## Exercise brief
In the passage about Alexei Navalny's video, rewrite the text between "Anyone who wants" and "snow. It worked.", inclusive, changing "sidewalks" to "streets".

Anyone who wants a glimpse of the information wars that could lie in America’s future should have a look, immediately, at Alexei Navalny’s latest video (it’s got English subtitles). The video so annoyed Oleg Deripaska, the video’s oligarch anti-hero, that he has just persuaded Russia’s media regulator to block it. Navalny, Russia’s best known dissident — he tried to run for president but was blocked — so annoys the Kremlin that Muscovites spray-painted his name on their sidewalks after a recent storm, hoping that would persuade municipal authorities to remove the snow. It worked.

Like most of Navalny’s productions, this one is a cross between investigative journalism and a piece of video entertainment, a serious exposé of corruption sprinkled with memes and jokes. But this time the inspiration was unusual. Navalny’s offices are often attacked — by police, by police dressed as “Cossacks,” by “spontaneous” groups of pensioners and, once, by prostitutes (or, in any case, women dressed as prostitutes). They came into his campaign offices, followed by cameramen who just happened to be there, draped themselves over the furniture and then left. This is modern authoritarian propaganda at its purest: The Russian state, at least for the moment, has decided not to arrest Navalny but to mock him, belittle him and undermine him. There is no need to take his accusations of government corruption seriously if they can be juxtaposed with video clips of women in fishnet stockings and bondage gear.

## Data
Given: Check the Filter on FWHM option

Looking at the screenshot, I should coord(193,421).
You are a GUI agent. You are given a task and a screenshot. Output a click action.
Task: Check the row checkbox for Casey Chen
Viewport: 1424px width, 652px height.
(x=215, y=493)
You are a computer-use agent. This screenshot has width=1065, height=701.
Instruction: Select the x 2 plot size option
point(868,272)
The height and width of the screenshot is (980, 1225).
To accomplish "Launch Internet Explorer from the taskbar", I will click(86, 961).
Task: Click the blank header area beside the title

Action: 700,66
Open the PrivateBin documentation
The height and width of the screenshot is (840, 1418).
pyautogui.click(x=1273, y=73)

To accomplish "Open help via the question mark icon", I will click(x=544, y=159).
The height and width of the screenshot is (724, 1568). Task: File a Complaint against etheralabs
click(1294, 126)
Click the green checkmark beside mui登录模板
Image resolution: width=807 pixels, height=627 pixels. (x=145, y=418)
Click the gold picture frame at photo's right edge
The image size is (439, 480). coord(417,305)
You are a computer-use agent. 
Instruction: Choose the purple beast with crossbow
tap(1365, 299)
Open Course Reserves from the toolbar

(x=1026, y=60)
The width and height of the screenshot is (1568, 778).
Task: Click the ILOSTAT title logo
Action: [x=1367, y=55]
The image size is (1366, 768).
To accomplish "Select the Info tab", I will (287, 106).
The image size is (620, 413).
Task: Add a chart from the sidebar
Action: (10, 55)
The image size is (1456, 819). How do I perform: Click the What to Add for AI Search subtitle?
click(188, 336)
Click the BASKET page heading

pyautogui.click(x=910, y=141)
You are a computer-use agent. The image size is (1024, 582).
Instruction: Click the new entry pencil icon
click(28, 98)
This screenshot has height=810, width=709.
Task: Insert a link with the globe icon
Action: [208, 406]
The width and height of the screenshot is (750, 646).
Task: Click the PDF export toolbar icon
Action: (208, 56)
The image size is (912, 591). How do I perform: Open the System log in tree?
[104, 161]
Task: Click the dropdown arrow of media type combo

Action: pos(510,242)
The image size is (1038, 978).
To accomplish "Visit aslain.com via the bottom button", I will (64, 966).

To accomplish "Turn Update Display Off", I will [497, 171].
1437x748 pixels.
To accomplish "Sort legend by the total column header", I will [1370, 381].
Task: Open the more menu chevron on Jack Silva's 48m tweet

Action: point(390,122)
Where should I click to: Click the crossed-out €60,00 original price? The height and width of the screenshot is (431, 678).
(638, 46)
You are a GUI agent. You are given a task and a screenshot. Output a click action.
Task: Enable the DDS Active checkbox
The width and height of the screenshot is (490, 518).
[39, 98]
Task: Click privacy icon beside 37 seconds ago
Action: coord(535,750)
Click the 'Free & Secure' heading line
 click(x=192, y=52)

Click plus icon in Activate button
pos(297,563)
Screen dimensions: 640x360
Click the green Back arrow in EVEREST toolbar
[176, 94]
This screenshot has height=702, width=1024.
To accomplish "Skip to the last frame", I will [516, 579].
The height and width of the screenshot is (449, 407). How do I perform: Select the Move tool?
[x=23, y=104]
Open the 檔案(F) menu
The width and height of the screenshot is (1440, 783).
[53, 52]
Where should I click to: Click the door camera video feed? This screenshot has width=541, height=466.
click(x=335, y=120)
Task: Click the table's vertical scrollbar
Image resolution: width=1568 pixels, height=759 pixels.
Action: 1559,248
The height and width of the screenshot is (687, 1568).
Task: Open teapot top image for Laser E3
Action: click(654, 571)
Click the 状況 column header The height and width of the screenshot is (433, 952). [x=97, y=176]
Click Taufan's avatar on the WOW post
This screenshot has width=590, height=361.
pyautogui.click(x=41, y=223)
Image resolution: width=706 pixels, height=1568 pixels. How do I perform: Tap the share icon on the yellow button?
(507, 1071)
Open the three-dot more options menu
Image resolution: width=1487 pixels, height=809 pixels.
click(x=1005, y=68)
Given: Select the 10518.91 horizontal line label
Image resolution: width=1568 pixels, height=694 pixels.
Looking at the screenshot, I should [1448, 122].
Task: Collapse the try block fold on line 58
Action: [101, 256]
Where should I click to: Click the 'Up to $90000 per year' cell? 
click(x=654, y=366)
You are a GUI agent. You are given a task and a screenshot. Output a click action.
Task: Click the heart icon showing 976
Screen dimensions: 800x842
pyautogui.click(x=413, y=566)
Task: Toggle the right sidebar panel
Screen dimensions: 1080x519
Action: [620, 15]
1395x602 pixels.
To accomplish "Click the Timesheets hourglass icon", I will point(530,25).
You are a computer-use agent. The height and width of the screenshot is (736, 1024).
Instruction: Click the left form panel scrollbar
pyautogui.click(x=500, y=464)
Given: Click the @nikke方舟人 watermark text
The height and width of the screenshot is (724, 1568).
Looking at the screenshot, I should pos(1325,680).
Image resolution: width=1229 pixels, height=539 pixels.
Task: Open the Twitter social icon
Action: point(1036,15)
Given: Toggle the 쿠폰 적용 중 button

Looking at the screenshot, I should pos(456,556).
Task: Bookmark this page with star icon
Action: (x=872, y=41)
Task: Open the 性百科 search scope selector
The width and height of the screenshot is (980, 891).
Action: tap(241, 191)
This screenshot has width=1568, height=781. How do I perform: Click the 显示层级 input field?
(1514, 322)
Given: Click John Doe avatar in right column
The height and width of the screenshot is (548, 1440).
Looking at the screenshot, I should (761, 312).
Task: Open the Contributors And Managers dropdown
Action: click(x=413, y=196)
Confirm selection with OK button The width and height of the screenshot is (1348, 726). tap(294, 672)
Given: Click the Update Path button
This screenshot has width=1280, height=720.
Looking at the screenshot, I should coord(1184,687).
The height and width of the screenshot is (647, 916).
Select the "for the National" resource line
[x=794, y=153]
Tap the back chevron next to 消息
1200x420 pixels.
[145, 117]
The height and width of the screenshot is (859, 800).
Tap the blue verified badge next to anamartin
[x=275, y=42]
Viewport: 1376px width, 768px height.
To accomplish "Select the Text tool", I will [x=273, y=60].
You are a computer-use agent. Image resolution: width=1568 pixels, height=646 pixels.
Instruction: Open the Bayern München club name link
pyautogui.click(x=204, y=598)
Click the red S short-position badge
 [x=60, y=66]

## Response for this exercise
Anyone who wants a glimpse of the information wars that could lie in America’s future should have a look, immediately, at Alexei Navalny’s latest video (it’s got English subtitles). The video so annoyed Oleg Deripaska, the video’s oligarch anti-hero, that he has just persuaded Russia’s media regulator to block it. Navalny, Russia’s best known dissident — he tried to run for president but was blocked — so annoys the Kremlin that Muscovites spray-painted his name on their streets after a recent storm, hoping that would persuade municipal authorities to remove the snow. It worked.